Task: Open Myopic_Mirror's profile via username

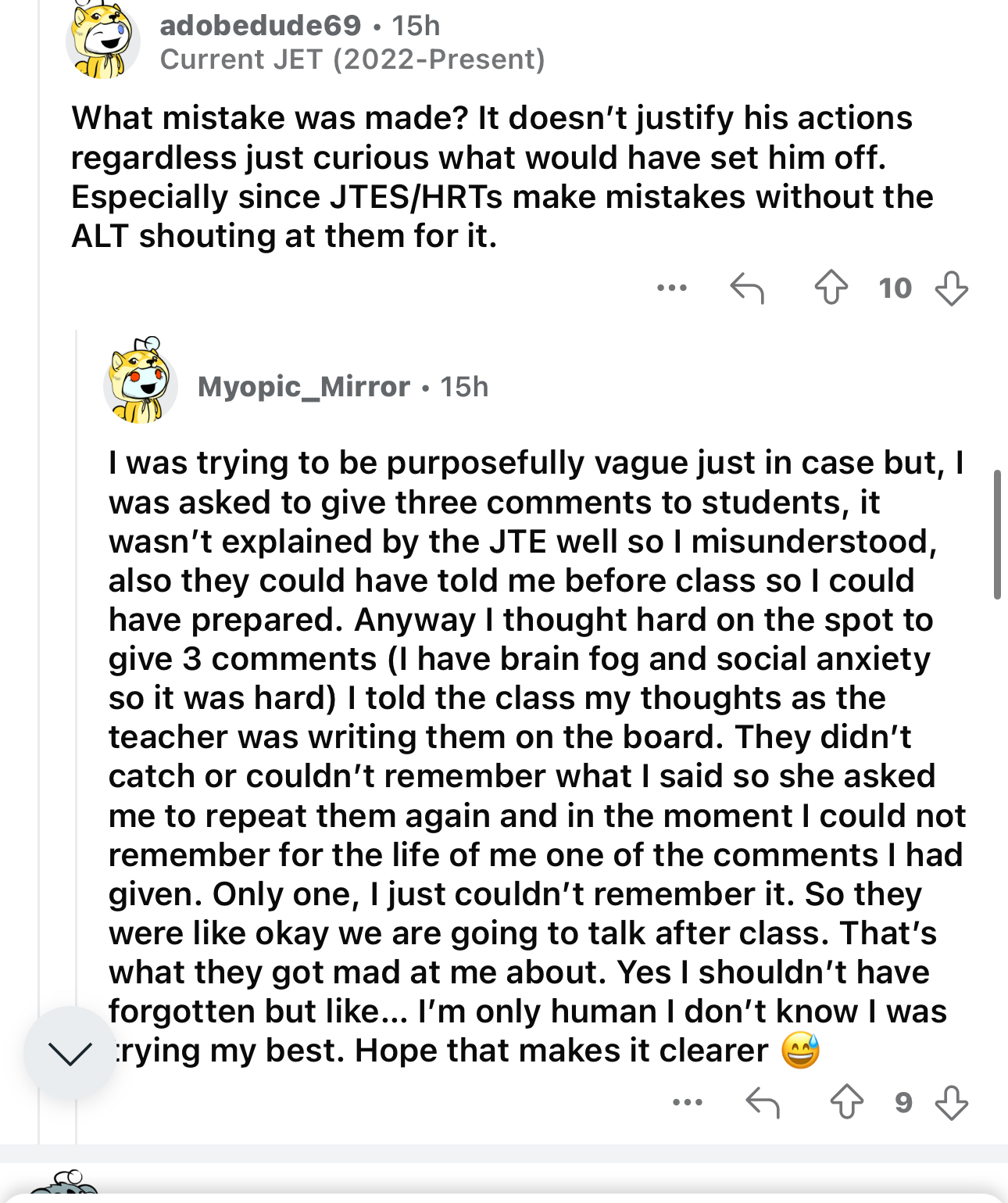Action: [303, 387]
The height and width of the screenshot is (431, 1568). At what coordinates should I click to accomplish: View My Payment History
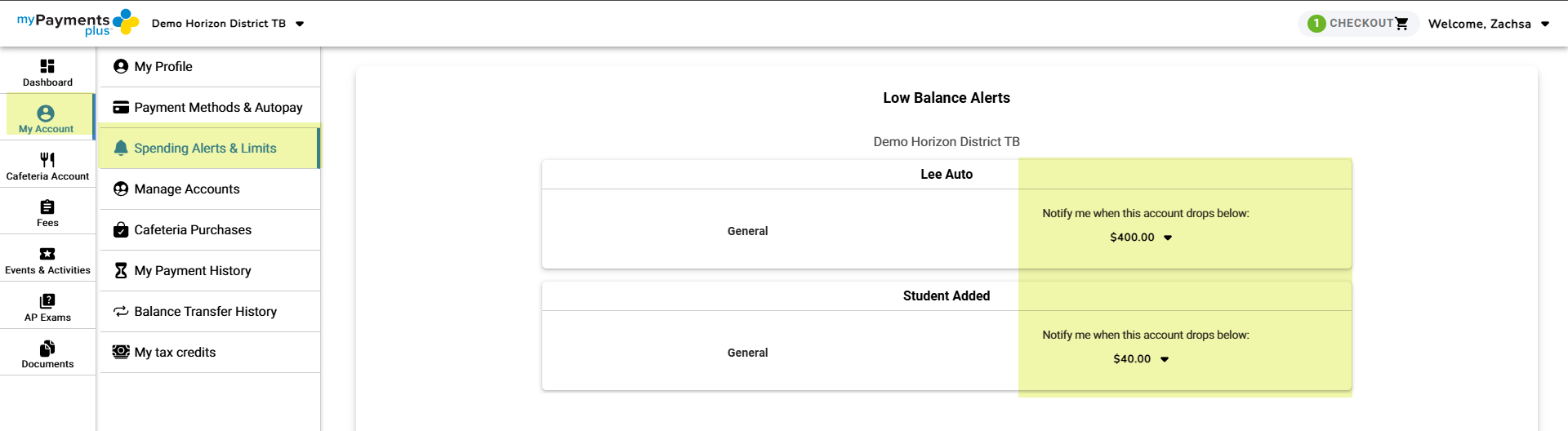[193, 271]
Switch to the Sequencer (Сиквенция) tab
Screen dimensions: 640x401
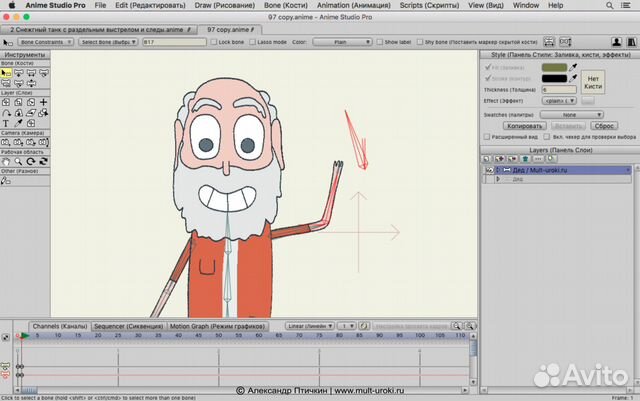point(127,326)
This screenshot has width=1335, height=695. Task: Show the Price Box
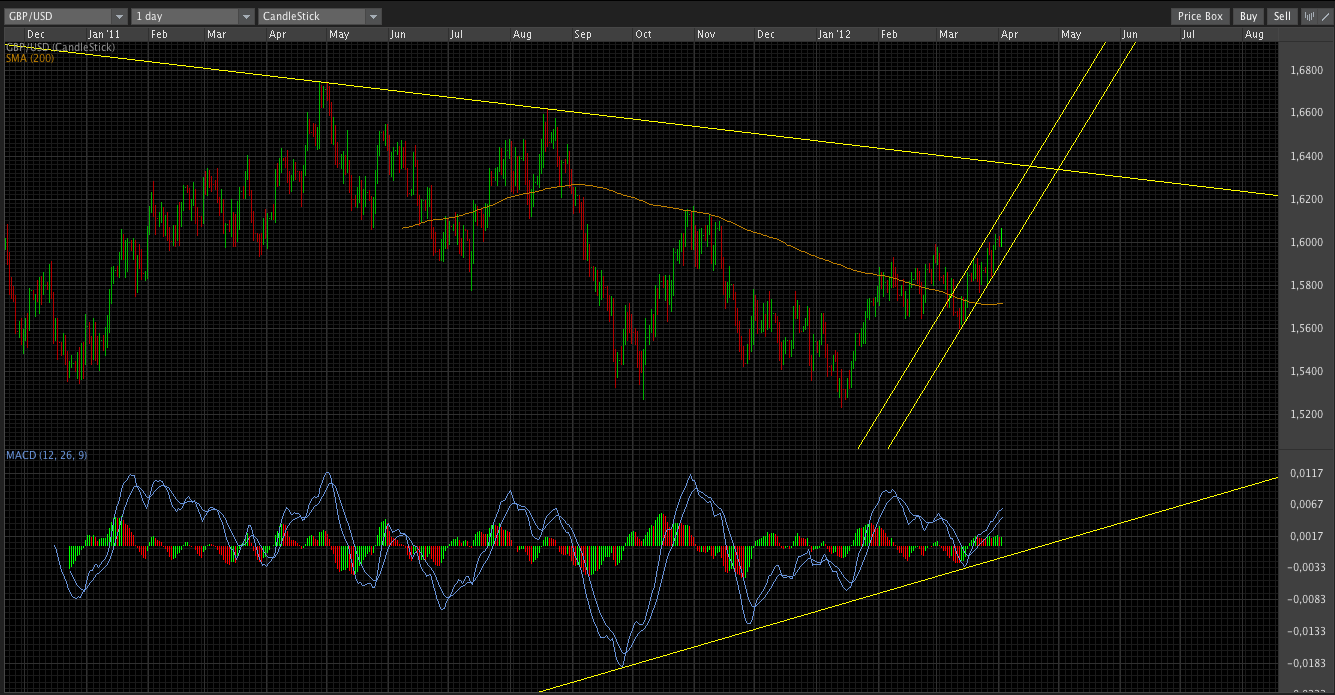[1200, 16]
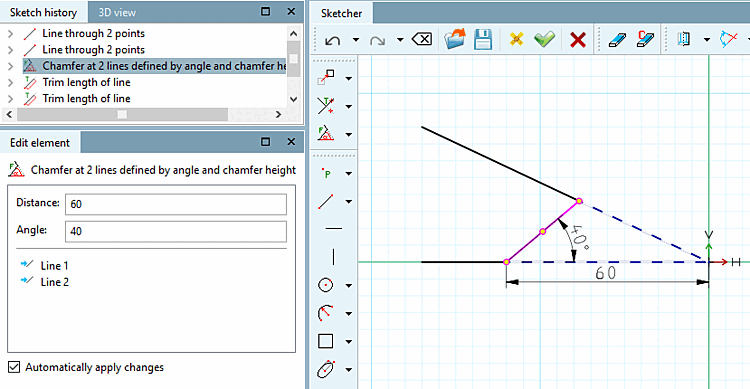The height and width of the screenshot is (389, 750).
Task: Expand the Chamfer at 2 lines history item
Action: click(11, 66)
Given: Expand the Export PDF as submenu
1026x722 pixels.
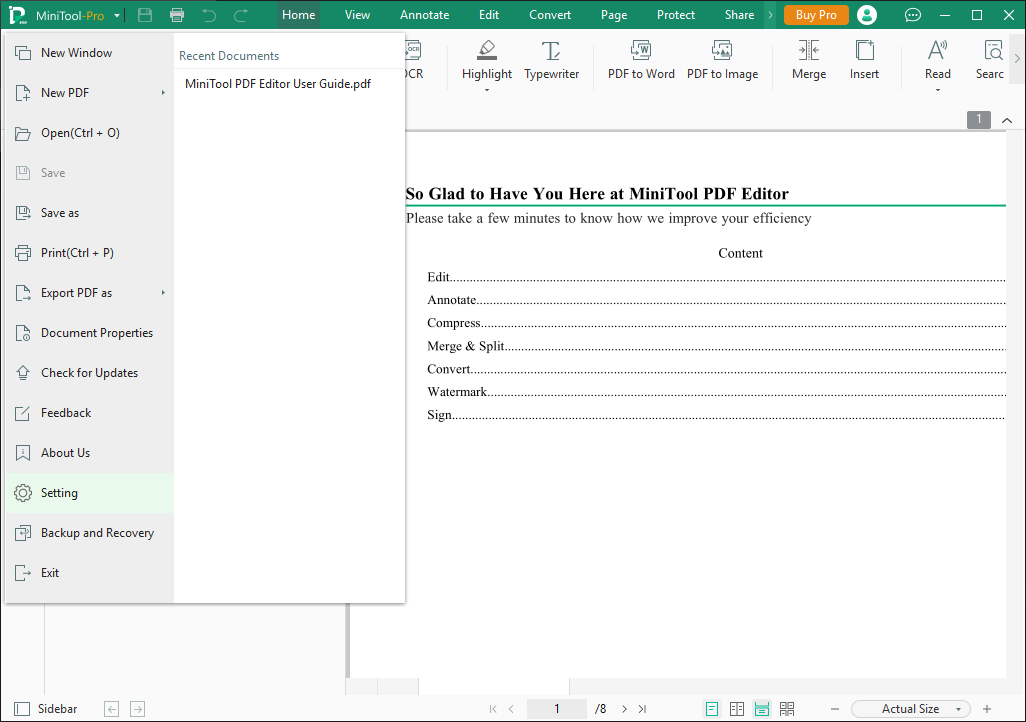Looking at the screenshot, I should click(88, 293).
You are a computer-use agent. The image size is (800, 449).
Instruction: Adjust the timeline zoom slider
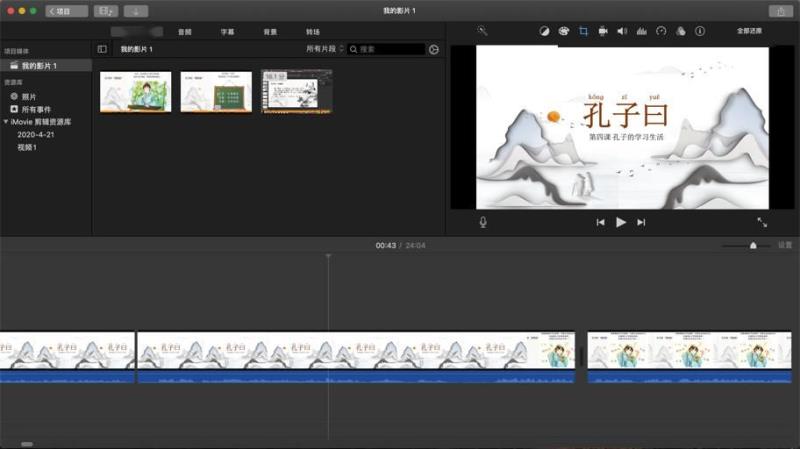pos(753,245)

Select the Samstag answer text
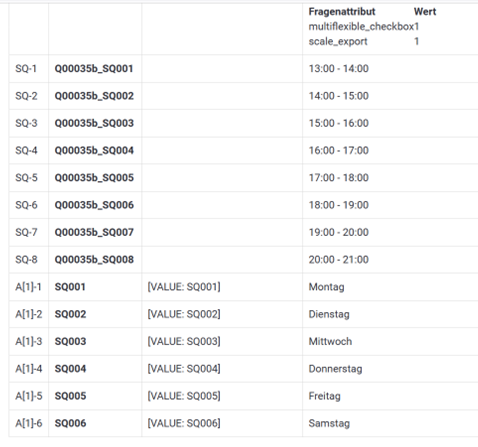(329, 424)
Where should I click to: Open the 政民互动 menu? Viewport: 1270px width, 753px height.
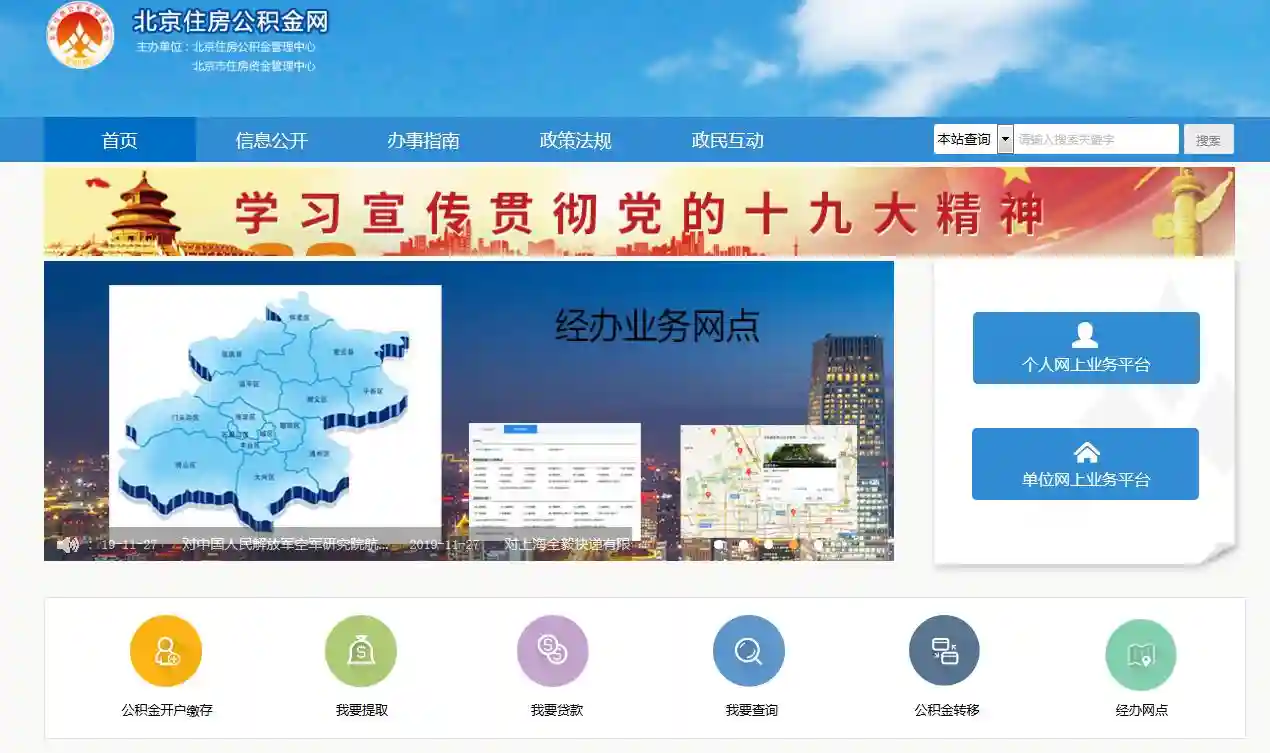point(726,140)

━━━━━━

## Directive
Write out the data word for word, starting at the line that contains "Switch to the Sequencer (Сиквенция) tab" and ending with the last line of the data. Leave the pictures out.

## Result
Switch to the Sequencer (Сиквенция) tab
Screen dimensions: 640x401
point(127,326)
This screenshot has width=1335, height=695. Task: Show the Price Box
[1200, 16]
The height and width of the screenshot is (389, 750).
Task: Expand the Chamfer at 2 lines history item
Action: click(11, 66)
Given: Expand the Export PDF as submenu
1026x722 pixels.
Looking at the screenshot, I should click(88, 293).
You are a computer-use agent. The image size is (800, 449).
Instruction: Adjust the timeline zoom slider
pos(753,245)

Select the Samstag answer text
(329, 424)
Where should I click to: Open the 政民互动 menu? Viewport: 1270px width, 753px height.
point(726,140)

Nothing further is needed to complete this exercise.